START Data for analysis

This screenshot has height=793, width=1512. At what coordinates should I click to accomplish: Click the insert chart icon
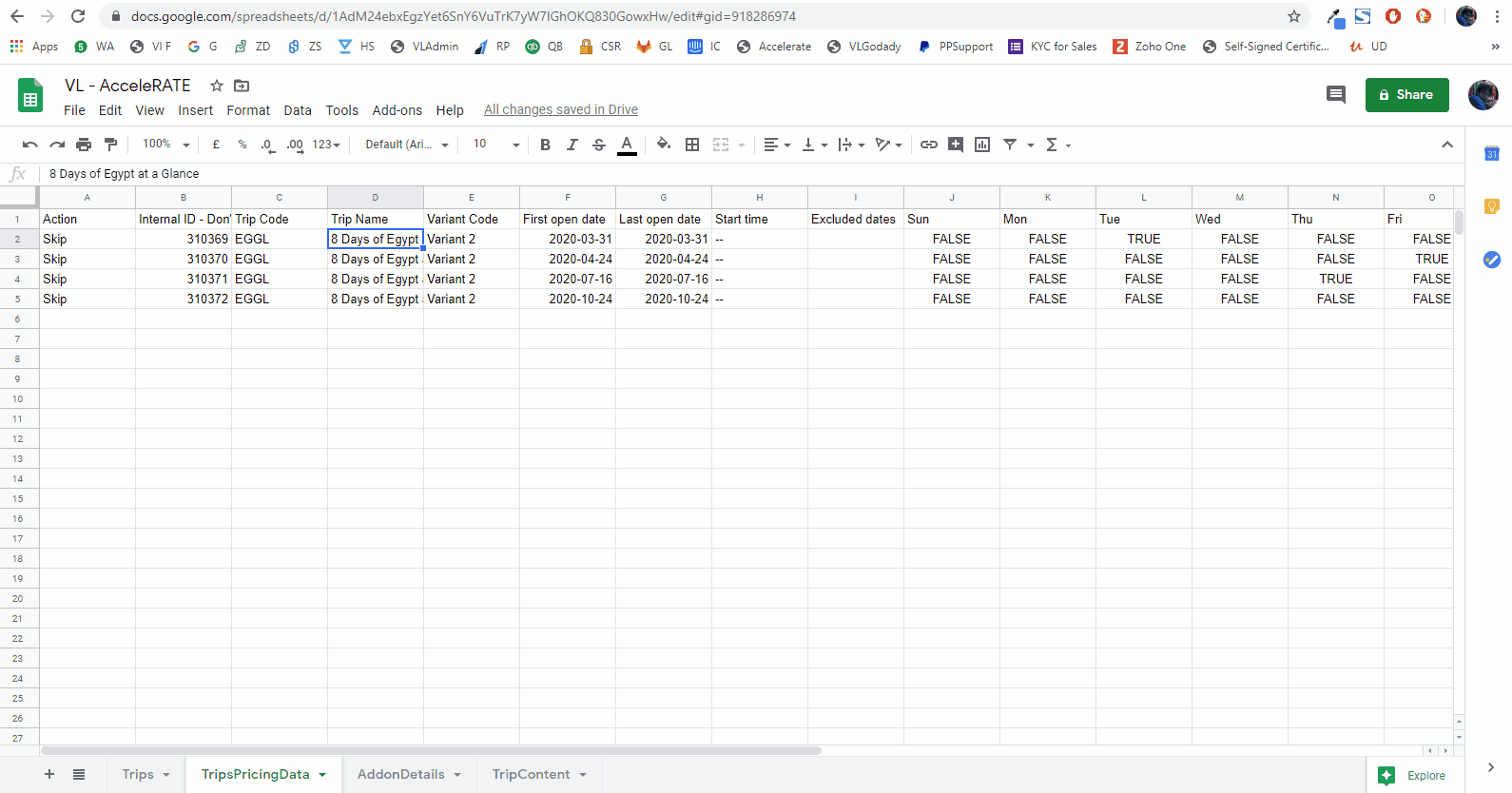(x=982, y=145)
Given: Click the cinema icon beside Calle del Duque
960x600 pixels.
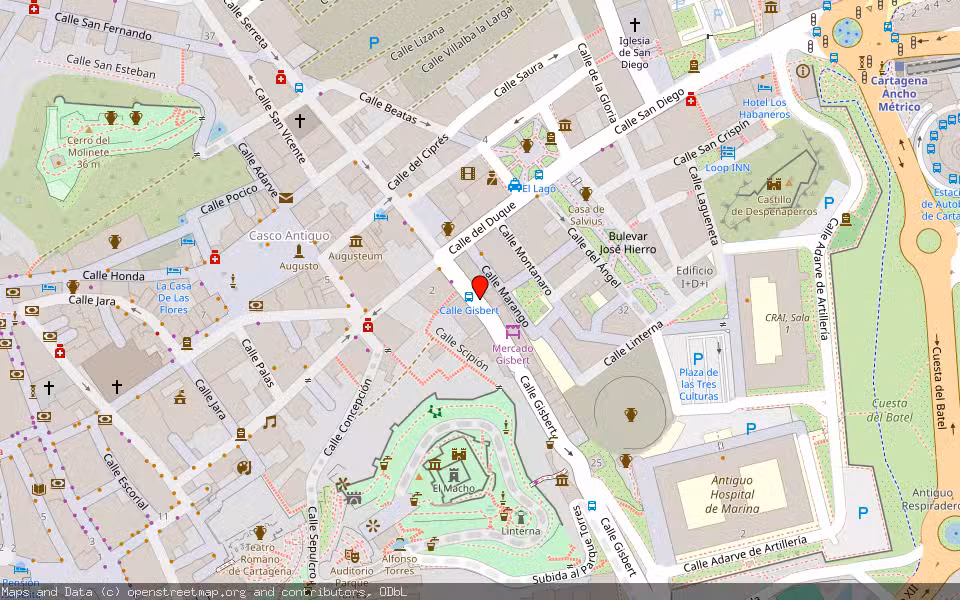Looking at the screenshot, I should click(468, 174).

END Data for analysis

What is needed: Strip the images and return the remaining data exactly.

Written response:
This screenshot has height=793, width=1512. At what coordinates should I click to accomplish: Click the insert chart icon
(x=982, y=145)
Given: Click the cinema icon beside Calle del Duque
960x600 pixels.
Looking at the screenshot, I should click(468, 174).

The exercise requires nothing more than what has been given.